EXCERPTED TEXT.
────
How to Ease Your Momma’s Boy into the Writing Life
By Antonios Maltezos
I don’t care how vigilante you mommas are, your preschool boys will eventually start building weapons, slingshots, bows and arrows, and wooden swords to test against their playmates. It’s a powerful urge they’re feeling, a drive to manhood… yes, even at such a young age. They’re training for war, mommas. Look closely at their monkey bar games, the way certain boys always seem to take over the fort while others sulk in the sandbox.
You should be getting nervous by the time your boy hits the teens, because he’s watching a lot of TV, The Greatest American Hero, or something, and his mind wants to leap forward a couple years to when he’ll be looking good in tights and the blows will glance off his chiseled jaw. He’s getting ready to leap farther than he probably should, farther than he’s ready. Not so bad if he’s one of those gutsy kids with loads of charisma and great hand/eye coordination. But if he’s like I was, he’ll need your help. Go out and buy him a plastic gun, a green one, a 9mm with molded parts that don’t move except for the trigger. He’ll think about that 9mm, one day, when he’s cornered and he realizes he can’t fly, ands he’s fed-up with always being the one having to roll on the ground grimacing as if in pain, pretending to die. But chances are he’ll only just think about unloading that plastic green gun on someone, and then he’ll put it away with all the other crap he’s got building on a pile in the corner of his teenager bedroom.
────
PROBLEM TO SOLVE.
Shorten the paragraph of the essay that begins "I don't care how vigilante" to two or three sentences, keeping its main points. The records that come next are not needed.

Lines of data:
────
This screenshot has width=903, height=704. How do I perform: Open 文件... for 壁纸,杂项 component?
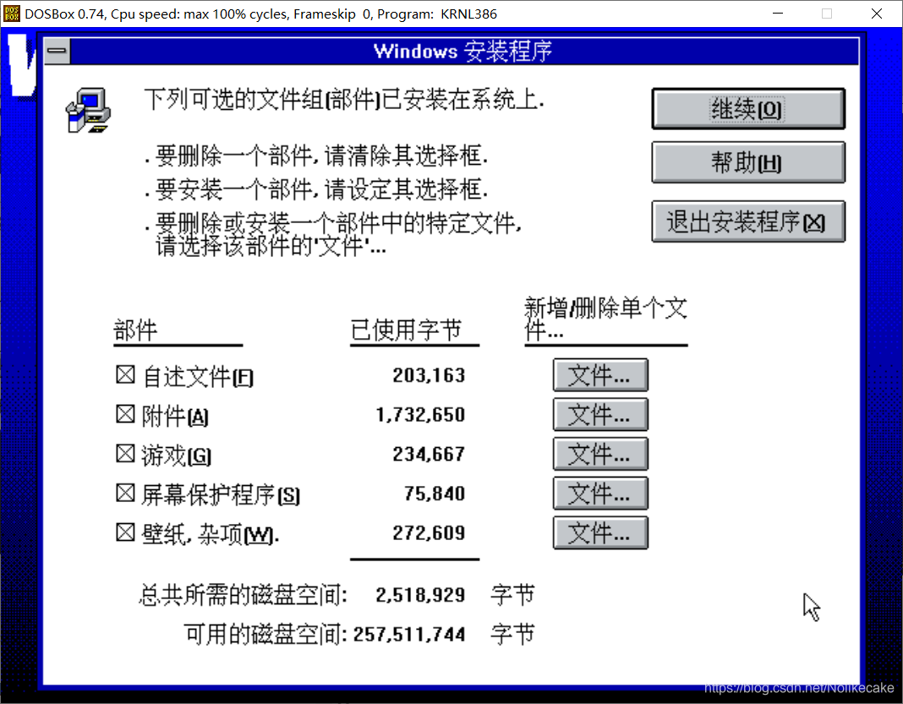click(x=600, y=532)
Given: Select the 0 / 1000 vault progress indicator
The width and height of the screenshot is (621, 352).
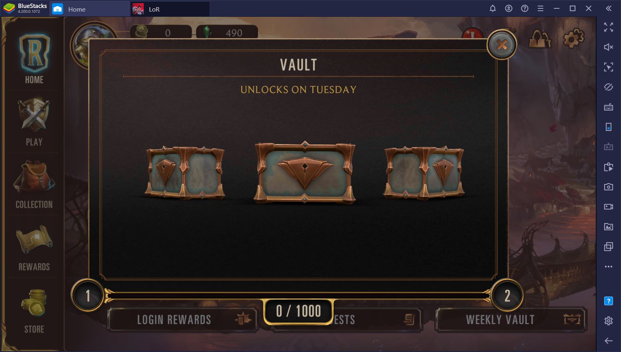Looking at the screenshot, I should tap(298, 311).
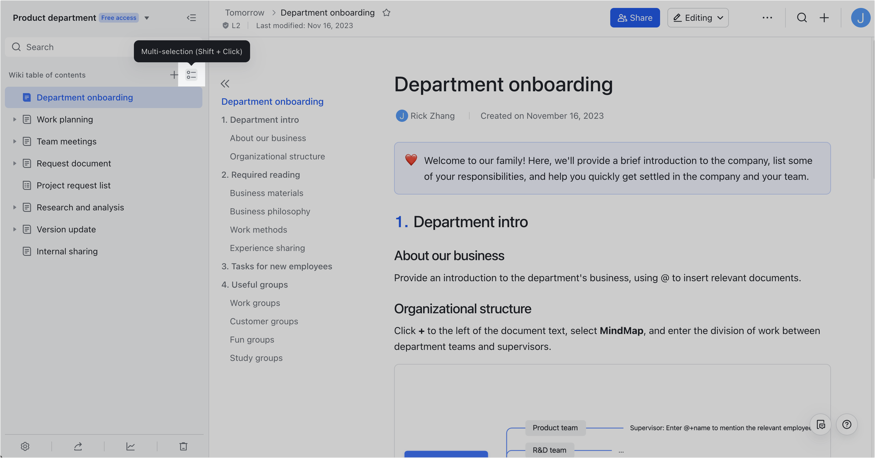Click the share/export arrow icon at sidebar bottom
The image size is (875, 458).
(x=78, y=446)
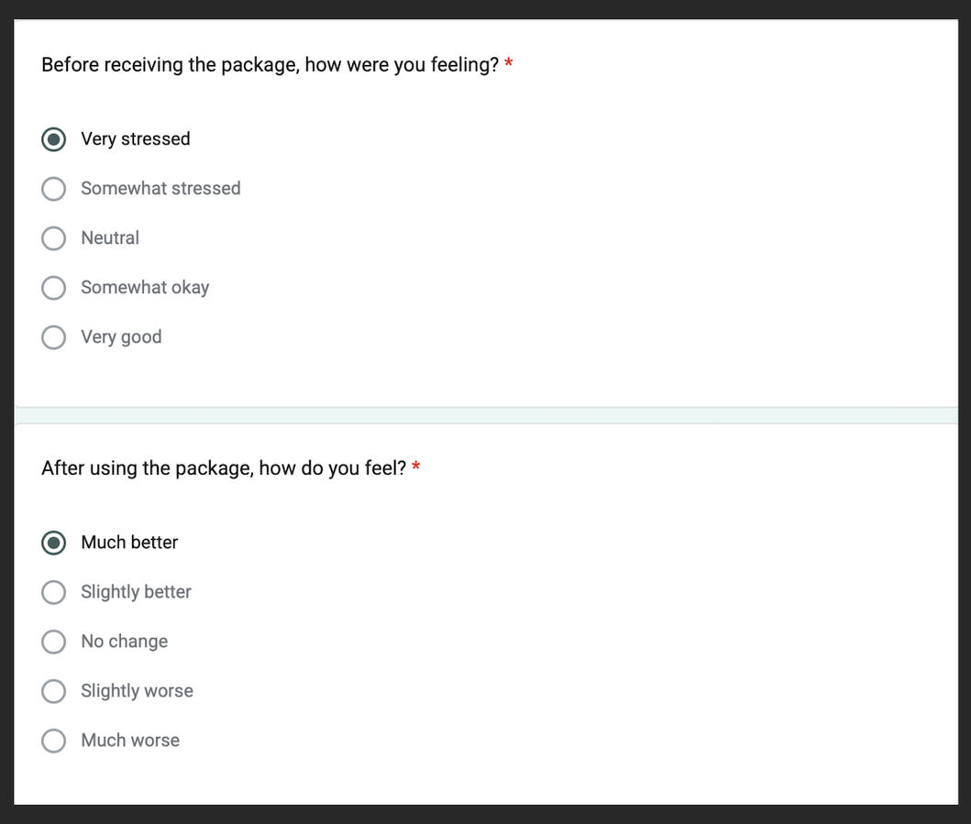Click the 'Before receiving the package' question title
The image size is (971, 824).
[x=270, y=65]
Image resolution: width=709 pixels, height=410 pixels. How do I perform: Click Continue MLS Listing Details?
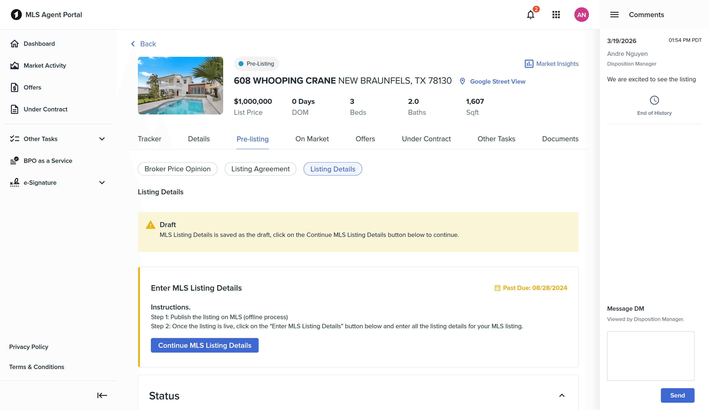tap(205, 345)
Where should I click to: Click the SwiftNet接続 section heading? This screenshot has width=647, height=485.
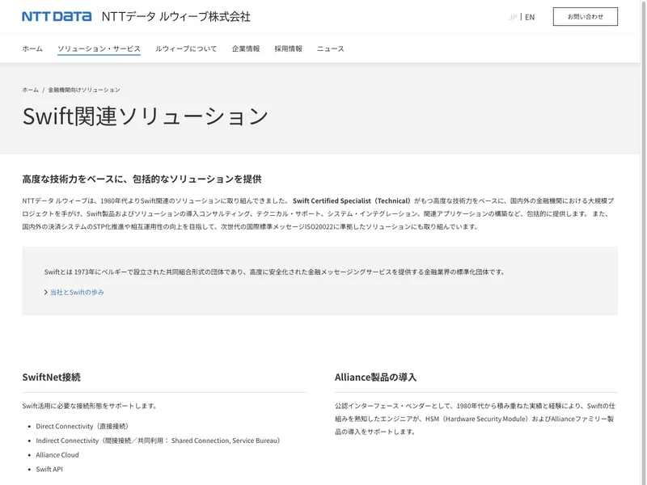coord(51,377)
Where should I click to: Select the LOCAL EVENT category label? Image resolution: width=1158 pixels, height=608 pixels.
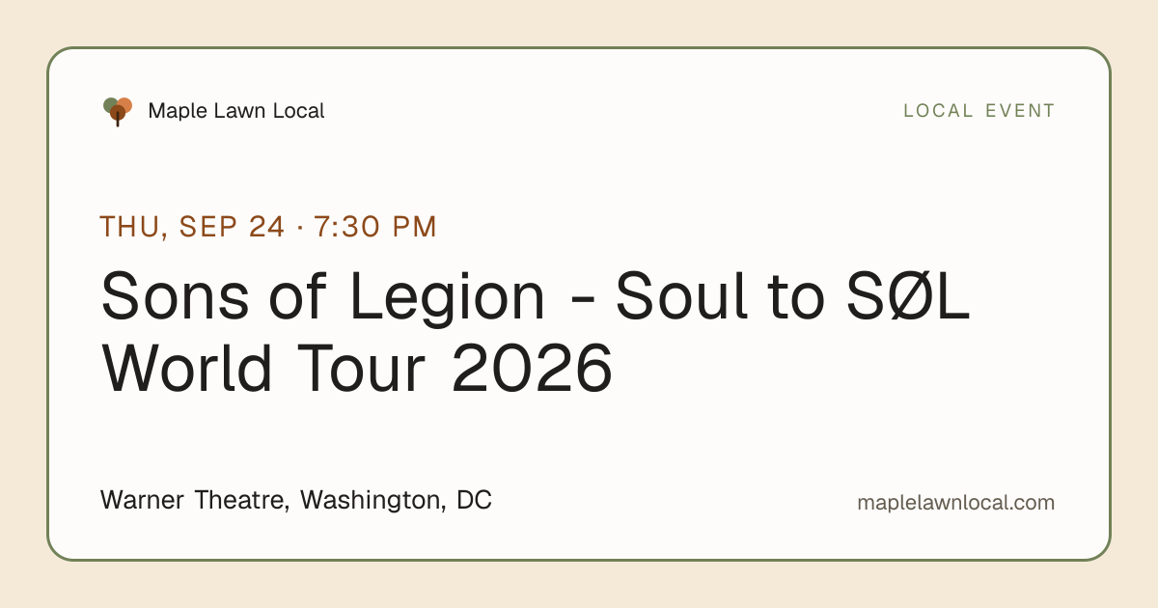click(x=979, y=111)
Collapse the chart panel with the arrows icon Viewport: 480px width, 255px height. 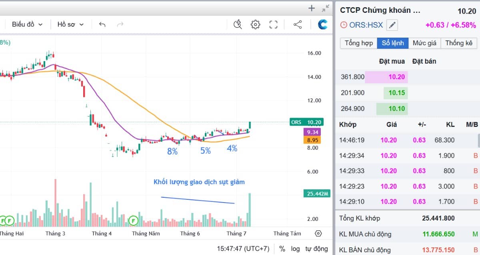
────
RESPONSE FOR THIS EXERCISE.
However watchful mothers are, their preschool boys will eventually build weapons like slingshots, bows and arrows, and wooden swords to test against their playmates. This strong urge is an early drive toward manhood, a kind of training for war. It shows in their monkey bar games, where some boys always take over the fort while others sulk in the sandbox.